§ GIVEN TEXT:
2.1 Pixel reassignment for a continuous line-scanning system

Figure 1(a) presents the optical configuration of the PRLM, where a 491-nm continuous-wave laser is the light source (CalypsoTM, Cobolt). The laser is first expanded by two lenses (L1, f = 7.5 mm, AC050-008-A, Thorlabs and L2, f = 250 mm, AC254-250-A, Thorlabs), and subsequently shaped into a line by a cylindrical lens (CL, f = 150 mm, ACY254-150-A, Thorlabs). Next, the line illumination is relayed to the focal plane via a 4-f system, i.e., L3 (f = 200 mm, AC254-200-A, Thorlabs) and the objective lens (OL, S Plan Fluor 40×/NA 0.6, Olympus), as a tightly focused line. The specimen is placed on a precision XYZθZ stage (XY: PLANARDL-300XY, Z: WAFERMAXZ, θZ: ACS-100LP, Aerotech) for continuous scanning. The emission is collected by the OL and separated from the excitation laser via a long-pass dichroic mirror (DM, ZT488rdc, Chroma), a band-pass emission filter (EF, ET525/50m, Chroma), and lastly focused by a doublet lens (L4, f = 200 mm, AC254-200-A, Thorlabs) to an sCMOS camera (ORCA-Flash 4.0, Hamamatsu). The camera is used as a line-scan detector in the sub-array readout mode with a maximum frame rate of 12.8 kHz.

§ TASK LIST:
[1] Condense the paragraph of the pixel reassignment section that begins "Figure 1(a) presents the optical configuration" into a short list that keeps its main facts.
[2] Pick up the pixel reassignment section right after its last sentence and carry it forward.

§ DATA EXCERPTS:

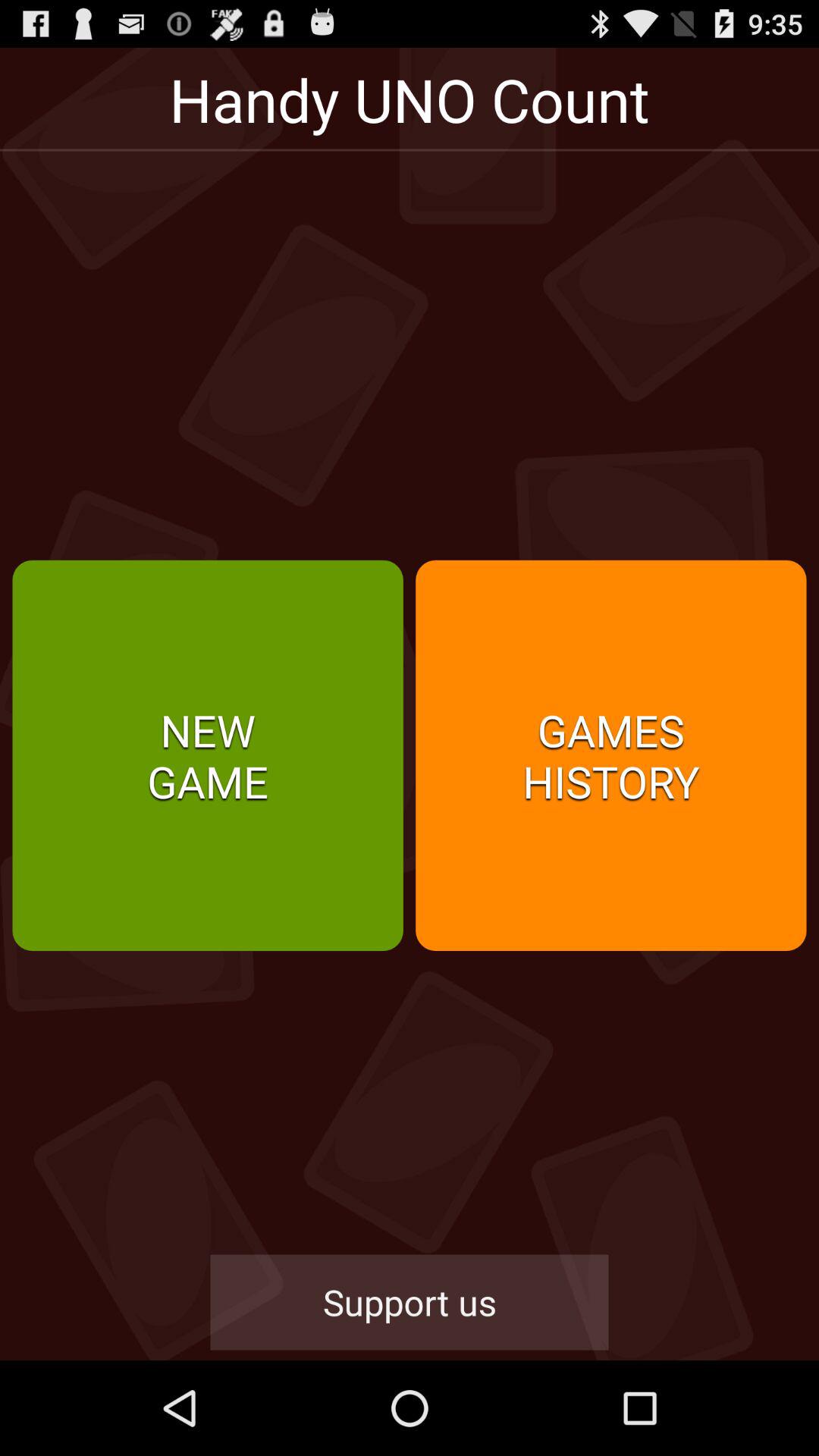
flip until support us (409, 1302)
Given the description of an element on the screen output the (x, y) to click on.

...

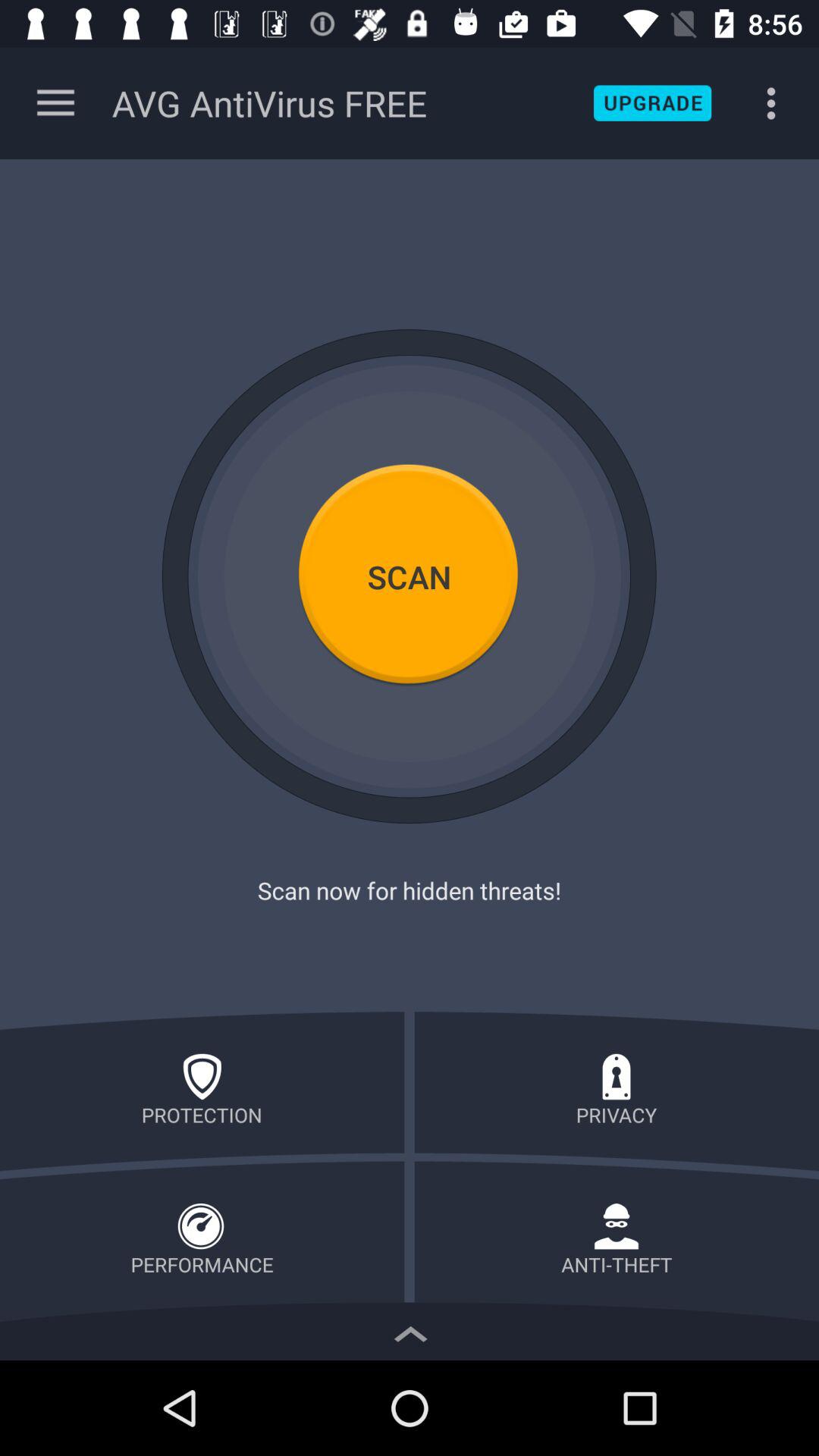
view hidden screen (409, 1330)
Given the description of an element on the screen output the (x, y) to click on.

§ THE REPLIES:
[1]
- Light source: a 491-nm continuous-wave laser (Calypso, Cobolt).
- Beam expansion: lenses L1 (f = 7.5 mm) and L2 (f = 250 mm), both Thorlabs.
- Line shaping: a cylindrical lens (CL, f = 150 mm, Thorlabs).
- Relay to the focal plane: a 4-f system of L3 (f = 200 mm) and the objective lens (Olympus S Plan Fluor 40×/NA 0.6), giving a tightly focused line.
- Scanning: the specimen sits on a precision XYZθZ stage (Aerotech) for continuous scanning.
- Emission path: collected by the objective and separated from the laser by a long-pass dichroic mirror (Chroma) and a band-pass emission filter (Chroma). A doublet lens (L4, f = 200 mm, Thorlabs) then focuses it onto an sCMOS camera (ORCA-Flash 4.0, Hamamatsu).
- Detection: the camera works as a line-scan detector in sub-array readout mode, at up to 12.8 kHz.

[2]
 figure: Fig. 1.

Fig. 1. Principle of pixel-reassigned line-scanning microscopy (PRLM). (a) System configuration. M1-M2: high reflectivity mirrors; DM: dichroic mirror; EF: emission filter; L1-L4: lenses; CL: cylindrical lens; OL: objective lens. (b) Scanning sequence for large specimens. (c) Pixel reassignment of detected emissions by a factor of m. (d) Image fusion and HiLo algorithm: pixel-reassigned x-line-scanning images (xPR) and y-line-scanning images (yPR) are registered and subsequently combined using the wavelet-based image fusion method to generate an isotropic and super-resolved image (uPR). Next, modulated in-focus signals in xPR and yPR are extracted to obtain demodulated images (dPR). By applying a high-pass filter to uPR and a low-pass filter to dPR and combining the results, the final image (PRHiLo) with enhanced contrast can be obtained.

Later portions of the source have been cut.